ST. LEO – Seven Saint Leo University undergraduates enrolled in the Global Studies Program immersed themselves in Mideast issues over the past few months for serious role-playing assignments in the 2017 Florida Regional Model Arab League, held recently in Tampa.
The Model Arab League functions much like another well-known immersive academic program, the Model United Nations. The Model Arab League is a program of an educational nonprofit organization, the National Council on U.S.-Arab Relations, which works to foster more understanding of the Arab world among rising generations of policymakers and diplomats.
In this program, student teams from participating high schools, colleges, and universities are given the responsibility of representing a particular nation or coalition in an international forum. Individual members of school teams sit on specific councils, such as joint defense or economic affairs, where they represent the interests of their country.
“The Model Arab League is a great opportunity for our global studies majors to gain some familiarity with international affairs, focusing on a region that is crucial to so many aspects of world issues: energy, terrorism, migration, human rights, climate change, and more,” said the team’s advisor, Dr. Patricia Campion, associate professor of global studies and sociology.
And the Saint Leo teams have drawn high-profile country assignments the last two years, Dr. Campion added.
“Our team represented the Syrian National Coalition last year, and Iraq this year. We have discussed the conflicts in Iraq and Syria and the rise of ISIS in some of the global studies classes, and several students are very interested in these conflicts. They met regularly last semester and up to the competition to prepare, researching their country and becoming proficient with meeting procedures. Both years, the students were energized by their experience. They loved interacting with students from other schools and participating in the debates. They feel very passionately about defending their country’s position and strive to stay in character throughout the procedures. The meeting this year was barely over and they were already planning for next year.”
One of the students who participated in both 2016 and 2017, senior Shelby Grosvenor (pictured), won an award for her representation of Iraq on the league’s Council on Environmental Affairs. The council was a new addition to the format this year.
Another Saint Leo senior who took on many responsibilities for the 2017 Model Arab League, Estefania Quintero, so impressed the team from the University of South Florida that she received an invitation from the USF team to work with them on an upcoming event. She accepted and, pending funding, will travel with the group to New York in April for a National Model United Nations conference.
Dr. Campion also noted that Saint Leo student team members benefit from getting to know one another and learning about one another’s career interests and personal travels, as global studies is such a versatile major. Estefania Quintero is from Venezuela, for instance, and at Saint Leo has combined a marketing minor with her global studies major.
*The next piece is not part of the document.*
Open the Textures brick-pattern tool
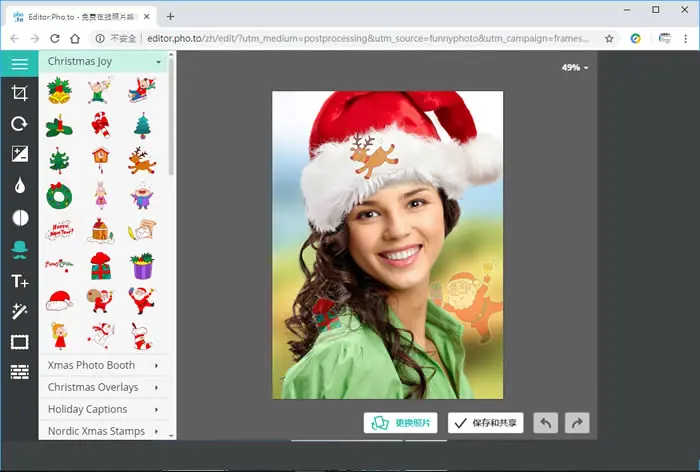 (20, 372)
Shelby Grosvenor is from Florida, and while at Saint Leo has studied abroad in Barcelona, Spain, where she completed her internship with a local startup offering financial services. Her economics minor, combined with her major, helped her understand the issues she represented at the Model Arab League. Last year, she was recognized for her representation on the Economic Affairs Council.
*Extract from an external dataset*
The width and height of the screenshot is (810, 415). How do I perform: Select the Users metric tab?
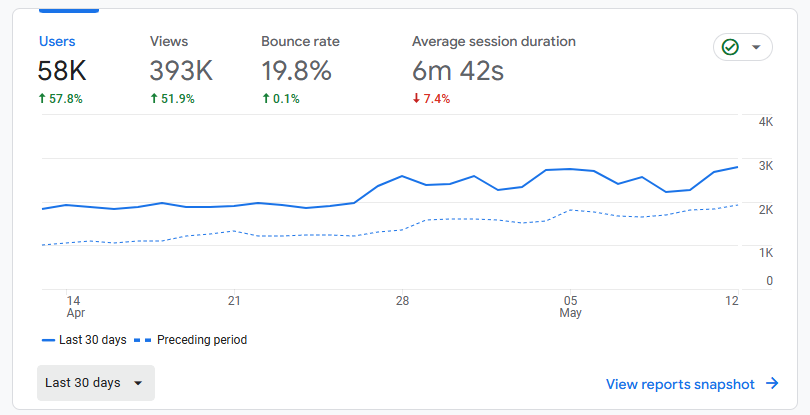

Jeffery Sable Wilson is in the Florida Army National Guard and completed a summer internship in France last year. He is preparing to spend a semester in Morocco, to pursue a growing interest in refugees and migration from North Africa and the Middle East. Another returning student on the team, and president of the Global Studies Club, Grace Lederer, is from New Jersey and completing a double major in economics. She interned in Costa Rica at an agricultural research center in 2015, after participating in a study trip on sustainability in 2014. Both Jeffery Wilson and Grace Lederer were recognized as Distinguished Delegates at last year’s MAL conference.
Rounding out the team were underclass majors LeAnn Winslow from Ohio, Mirna Candé from Haiti, and Natalia Garcia from Colombia. Dr. Campion said she hopes to have more students join these three on the team for 2018. “We are planning to recruit more broadly on University Campus next fall so that we can represent more than one country,” she said.
About Saint Leo University
Saint Leo University (www.saintleo.edu) is a modern Catholic teaching university that is firmly grounded in the liberal arts tradition and the timeless Benedictine wisdom that seeks balanced growth of mind, body, and spirit. The Saint Leo University of today is a private, nonprofit institution that creates hospitable learning communities wherever our students want to be or need to be, whether that is a campus classroom, a web-based environment, an employer’s worksite, a military base, or an office park. We welcome people of all faiths and of no religious affiliation, and encourage learners of all generations. We are committed to providing educational opportunities to our nation’s armed forces, our veterans, and their families. We are regionally accredited to award degrees ranging from the associate to the doctorate, and we guide all our students to develop their capacities for critical thinking, moral reflection, and lifelong learning and leadership.
We remain the faithful stewards of the beautiful lakeside University Campus in the Tampa Bay region of Florida, where our founding monks created the first Catholic college in the state in 1889. Serving nearly 15,000 students, we have expanded to downtown Tampa, to other sites in Florida and beyond, and maintain a physical presence in seven states. We provide highly respected online learning programs to students nationally and internationally. More than 82,000 alumni reside in all 50 states, in Washington, DC, in three U.S. territories, and in 76 countries.